# GIVEN TEXT

— START —

Since we were just travelling in England, I asked for walking directions from the Old Mill Hotel (built in about 1500, where we stayed for a night in Salisbury) to the Salisbury Cathedral. When we were there, Google Maps had outlined a 1.4 mile walk that seemed somewhat excessive, and indeed, the nice people at the hotel pointed us to the Town Path, a pleasant little walkway across the water meadows that connects to the rest of the city. Alas, even Google's new walking directions knew nothing of the Town Path, and suggested a much longer route along city streets. Compare the red actual walking route to Google's suggested route in the screenshot.


Similarly, when I asked Google Maps for directions from the hotel we stayed at in Portsmouth to the Portsmouth Historic Dockyards where we saw HMS Victory, HMS Warrior, and the Mary Rose, Google stuck to roads, ignoring Portsmouth's Millennium Promenade, which provides a far more enjoyable stroll along the shore.

Google is aware that there are many pedestrian walkways that they don't know about, and they're working on ways of collecting new data about them and soliciting feedback from those with their feet on the ground about the best routes. Of course, I hope that Google acknowledges that the "best" route isn't always the most efficient; walking along the Millennium Promenade in Portsmouth very well may not have been the fastest way to our destination, but it was well worth an extra 5 or 10 minutes for the ocean views, and to avoid car fumes, intersections, and worrying about whether our 9-year-old was paying sufficient attention to which direction the cars would be coming whenever we crossed a road.

— END —

# INSTRUCTION 1
Quote all of the records below word for word, leaving out the pictures.
The text and the records below were drawn from unrelated sources.

# INFORMATION SUPPLIED
— START —

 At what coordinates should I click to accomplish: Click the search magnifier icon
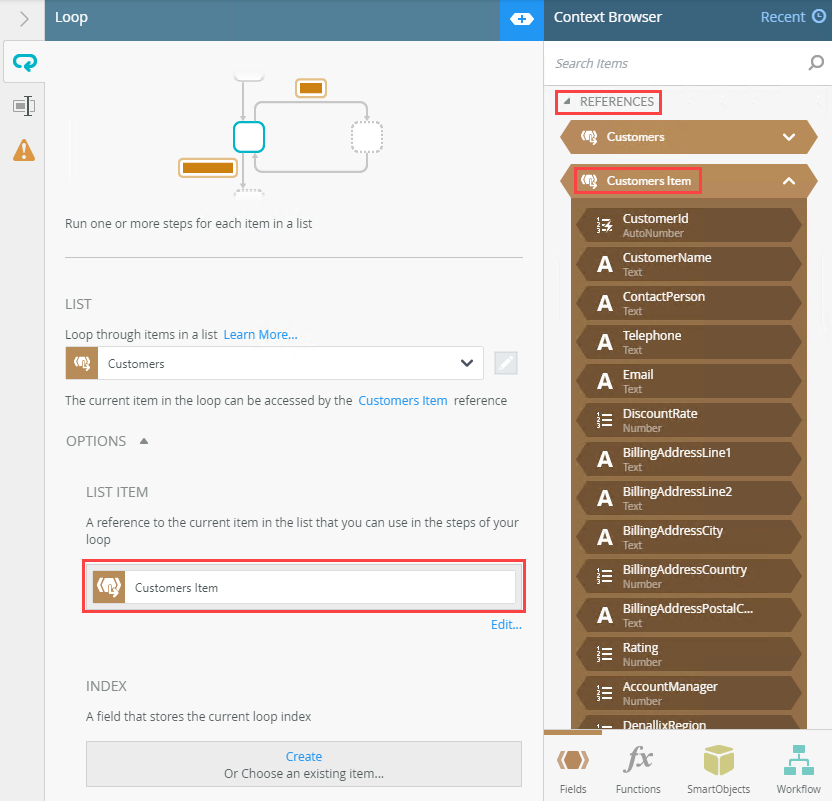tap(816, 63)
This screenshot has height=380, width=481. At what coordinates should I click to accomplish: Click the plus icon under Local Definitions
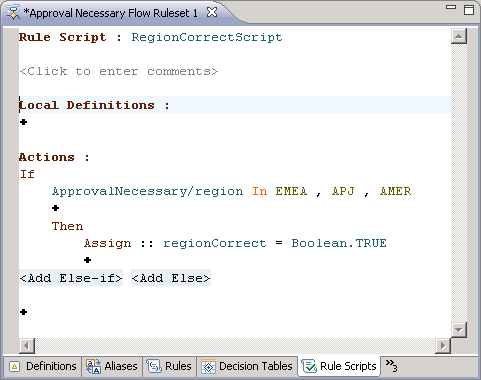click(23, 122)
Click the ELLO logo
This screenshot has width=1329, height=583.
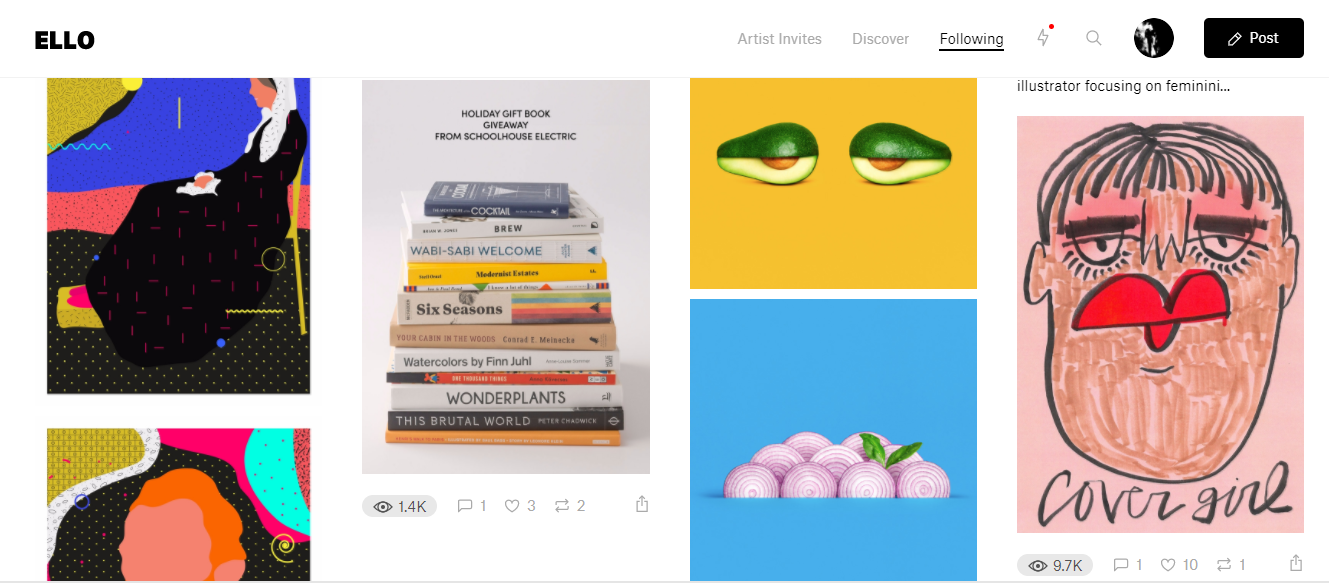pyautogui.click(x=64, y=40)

— END —

# INSTRUCTION 2
Print everything in the walking-directions text from "Google is aware" down to "crossed a road.".

# EXERCISE RESULT 1
 At what coordinates should I click to accomplish: Click the search magnifier icon
tap(816, 63)
This screenshot has height=380, width=481. At what coordinates should I click to accomplish: Click the plus icon under Local Definitions
click(23, 122)
Click the ELLO logo
This screenshot has width=1329, height=583.
pyautogui.click(x=64, y=40)

# EXERCISE RESULT 2
Google is aware that there are many pedestrian walkways that they don't know about, and they're working on ways of collecting new data about them and soliciting feedback from those with their feet on the ground about the best routes. Of course, I hope that Google acknowledges that the "best" route isn't always the most efficient; walking along the Millennium Promenade in Portsmouth very well may not have been the fastest way to our destination, but it was well worth an extra 5 or 10 minutes for the ocean views, and to avoid car fumes, intersections, and worrying about whether our 9-year-old was paying sufficient attention to which direction the cars would be coming whenever we crossed a road.